The mercenaries remained in Egyptian service, and it appears their descendants did as well, since some were deployed to southern Egypt under Psammetichus II decades later. One such band carved graffiti on the temple of Abu Simbel to commemorate their adventures: “When King Psammetichus came to Elephantine, this was carved by the companions of Psammatichus, son of Theocles, who sailed beyond Kerkis as far as the river went.” The mercenary Psammatichus was evidently named after the pharaoh by his Greek father. Some families went beyond names and embraced Egyptian culture, as shown by the burial of Wahibre-em-akhet, whose name and hieroglyph-inscribed sarcophagus are conventionally Egyptian; the only clue to his foreign ancestry are the Greek names of his parents, Alexicles and Zenodote. Other soldiers left graffiti at Abu Simbel in Carian and Phoenician, another testament to the cultural and linguistic diversity of those traveling and trading around the Mediterranean at this time.
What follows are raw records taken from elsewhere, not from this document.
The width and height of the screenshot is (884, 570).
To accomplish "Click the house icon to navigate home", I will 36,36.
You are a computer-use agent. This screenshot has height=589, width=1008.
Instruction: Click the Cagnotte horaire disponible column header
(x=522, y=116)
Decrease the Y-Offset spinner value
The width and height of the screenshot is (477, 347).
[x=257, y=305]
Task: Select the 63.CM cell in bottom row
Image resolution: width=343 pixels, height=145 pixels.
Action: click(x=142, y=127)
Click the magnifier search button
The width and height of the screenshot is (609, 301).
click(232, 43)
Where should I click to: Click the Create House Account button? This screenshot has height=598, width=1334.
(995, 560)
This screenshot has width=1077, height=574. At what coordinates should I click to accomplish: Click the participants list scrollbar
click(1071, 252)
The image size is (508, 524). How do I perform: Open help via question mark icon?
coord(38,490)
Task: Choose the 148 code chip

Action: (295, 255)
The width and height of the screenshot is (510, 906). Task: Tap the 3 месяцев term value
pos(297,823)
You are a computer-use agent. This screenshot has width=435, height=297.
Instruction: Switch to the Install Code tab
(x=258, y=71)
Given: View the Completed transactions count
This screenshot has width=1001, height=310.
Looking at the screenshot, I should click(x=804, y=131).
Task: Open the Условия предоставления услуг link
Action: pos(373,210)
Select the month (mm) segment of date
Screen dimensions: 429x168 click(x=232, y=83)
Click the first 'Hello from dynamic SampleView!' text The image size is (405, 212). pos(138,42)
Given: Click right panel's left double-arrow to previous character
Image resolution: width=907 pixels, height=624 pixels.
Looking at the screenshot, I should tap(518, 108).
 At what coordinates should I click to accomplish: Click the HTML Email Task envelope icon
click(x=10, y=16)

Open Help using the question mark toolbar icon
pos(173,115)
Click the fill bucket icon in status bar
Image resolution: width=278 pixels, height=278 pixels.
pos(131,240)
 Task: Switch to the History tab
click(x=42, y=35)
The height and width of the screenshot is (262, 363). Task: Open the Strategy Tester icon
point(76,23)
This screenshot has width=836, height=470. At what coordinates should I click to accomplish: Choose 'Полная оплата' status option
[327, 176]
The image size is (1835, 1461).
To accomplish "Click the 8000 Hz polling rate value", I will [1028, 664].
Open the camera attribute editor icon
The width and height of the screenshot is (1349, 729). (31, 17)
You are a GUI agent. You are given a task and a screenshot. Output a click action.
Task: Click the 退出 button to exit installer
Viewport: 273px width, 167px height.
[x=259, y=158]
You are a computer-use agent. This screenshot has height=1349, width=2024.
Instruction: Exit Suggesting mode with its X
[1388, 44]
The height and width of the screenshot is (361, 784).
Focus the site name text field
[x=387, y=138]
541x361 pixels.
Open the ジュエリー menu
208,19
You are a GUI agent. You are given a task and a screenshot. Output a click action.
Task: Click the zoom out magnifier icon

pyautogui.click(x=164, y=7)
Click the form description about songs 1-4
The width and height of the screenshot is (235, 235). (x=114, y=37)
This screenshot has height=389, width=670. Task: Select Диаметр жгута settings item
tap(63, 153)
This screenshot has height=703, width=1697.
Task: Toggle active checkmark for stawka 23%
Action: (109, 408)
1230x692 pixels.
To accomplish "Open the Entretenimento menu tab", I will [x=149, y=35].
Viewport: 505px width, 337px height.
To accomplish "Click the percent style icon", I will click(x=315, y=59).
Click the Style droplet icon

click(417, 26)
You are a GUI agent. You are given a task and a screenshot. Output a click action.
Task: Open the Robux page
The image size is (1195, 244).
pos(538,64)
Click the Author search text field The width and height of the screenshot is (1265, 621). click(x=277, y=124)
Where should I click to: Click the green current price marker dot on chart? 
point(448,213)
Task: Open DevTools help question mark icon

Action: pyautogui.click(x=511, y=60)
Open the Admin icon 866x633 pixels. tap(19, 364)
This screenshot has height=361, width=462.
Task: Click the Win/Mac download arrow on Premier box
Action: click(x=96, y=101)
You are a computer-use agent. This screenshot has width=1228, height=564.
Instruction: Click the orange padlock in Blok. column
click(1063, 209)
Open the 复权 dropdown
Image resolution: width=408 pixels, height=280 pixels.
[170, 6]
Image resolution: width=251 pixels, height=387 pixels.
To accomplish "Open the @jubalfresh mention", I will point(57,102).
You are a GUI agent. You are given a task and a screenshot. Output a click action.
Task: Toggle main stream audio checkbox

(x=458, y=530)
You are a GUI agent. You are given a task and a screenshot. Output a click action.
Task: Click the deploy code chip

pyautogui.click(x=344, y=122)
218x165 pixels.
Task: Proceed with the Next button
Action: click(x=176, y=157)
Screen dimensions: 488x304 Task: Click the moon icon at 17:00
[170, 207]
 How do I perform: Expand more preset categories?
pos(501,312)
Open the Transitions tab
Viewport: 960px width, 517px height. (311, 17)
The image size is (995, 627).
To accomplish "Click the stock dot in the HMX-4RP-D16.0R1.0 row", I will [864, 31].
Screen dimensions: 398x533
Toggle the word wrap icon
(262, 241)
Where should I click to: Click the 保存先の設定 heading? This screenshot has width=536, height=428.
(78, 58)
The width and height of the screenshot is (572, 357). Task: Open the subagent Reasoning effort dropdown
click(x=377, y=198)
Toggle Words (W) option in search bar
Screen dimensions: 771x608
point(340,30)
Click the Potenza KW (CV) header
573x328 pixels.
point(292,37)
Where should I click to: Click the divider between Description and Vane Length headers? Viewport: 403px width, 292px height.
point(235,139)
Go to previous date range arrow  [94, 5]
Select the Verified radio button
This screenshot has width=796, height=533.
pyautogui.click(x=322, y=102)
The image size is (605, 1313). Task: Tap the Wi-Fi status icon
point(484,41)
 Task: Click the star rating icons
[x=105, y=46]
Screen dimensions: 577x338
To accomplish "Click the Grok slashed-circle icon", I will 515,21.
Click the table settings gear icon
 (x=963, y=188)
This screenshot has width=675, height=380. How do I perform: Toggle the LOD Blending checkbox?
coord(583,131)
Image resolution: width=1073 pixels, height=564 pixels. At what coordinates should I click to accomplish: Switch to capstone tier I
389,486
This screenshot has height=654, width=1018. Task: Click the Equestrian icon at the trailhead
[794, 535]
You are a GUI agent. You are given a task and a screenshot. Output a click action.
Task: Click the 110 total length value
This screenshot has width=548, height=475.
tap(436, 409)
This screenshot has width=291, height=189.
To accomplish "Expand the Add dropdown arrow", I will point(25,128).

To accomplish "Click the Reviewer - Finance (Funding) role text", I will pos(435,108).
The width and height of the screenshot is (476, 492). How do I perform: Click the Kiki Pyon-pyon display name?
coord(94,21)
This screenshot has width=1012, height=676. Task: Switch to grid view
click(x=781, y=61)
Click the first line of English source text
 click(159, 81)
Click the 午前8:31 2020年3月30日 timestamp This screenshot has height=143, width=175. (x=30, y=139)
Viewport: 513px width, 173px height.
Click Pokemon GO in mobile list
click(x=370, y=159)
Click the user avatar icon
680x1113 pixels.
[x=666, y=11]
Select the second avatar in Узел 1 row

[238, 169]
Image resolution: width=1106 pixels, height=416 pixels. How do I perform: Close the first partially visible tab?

Sometime after 570, the pharaoh Amasis reorganized the Nile delta settlement. Land was granted for the construction of a Greek colony, which, unusually, was collectively founded by nine Greek cities from the coast of Anatolia. Representatives from these cities jointly governed the new community now called Naukratis. Greek ships were banned from landing anywhere else in Egypt for trade. The colony thus became the primary site of exchange between Greeks and Egyptians. Trade connections brought people of many different backgrounds to Naukratis and connected its people to a wider world. One visitor was Charaxos, the brother of the poet Sappho, who traded wine from his home city Mytilene to Naukratis. He met a slave courtesan there, a Thracian woman named Rhodopis who had been brought to Egypt by her Samian owner. Charaxos fell in love with Rhodopis, bought her, and freed her, after which she chose to remain in Naukratis to ply her trade. To celebrate the fortune she had amassed in her work, Rhodopis later made a rich dedication at Delphi in Greece. A hieroglyphic inscription on a stele erected by the pharaoh Nectanebo in the fourth century, dedicating revenues from Naukratis to the temple of Neith, shows that the pharaohs kept an active interest in the administration of the colony. Naukratis retained its importance and trading privileges after the Persian Empire conquered Egypt in 525. It continued to welcome not only traders but tourists and other travelers, like Herodotus, who visited Egypt and whose writings record the existence of a local industry of tour guides and interpreters. The Greeks who settled in Egypt did not exist in isolation but had productive relationships with traders, artisans, and the ruling class alike.
The interactions in and around Naukratis are a window into the complexity of the colonial world. There were Greeks trading with Egyptians, but also Phoenicians making knockoffs of Egyptian art, Greeks assimilating into Egyptian culture, Thracians and Carians negotiating the needs of Egyptian and Greek patrons, and Egyptians making a living off showing the wonders of their country to curious foreigners. Interactions like these were happening all around the Mediterranean. There is no simple way to describe Greek relations with non-Greek peoples in the archaic and classical periods because those relations were never simple.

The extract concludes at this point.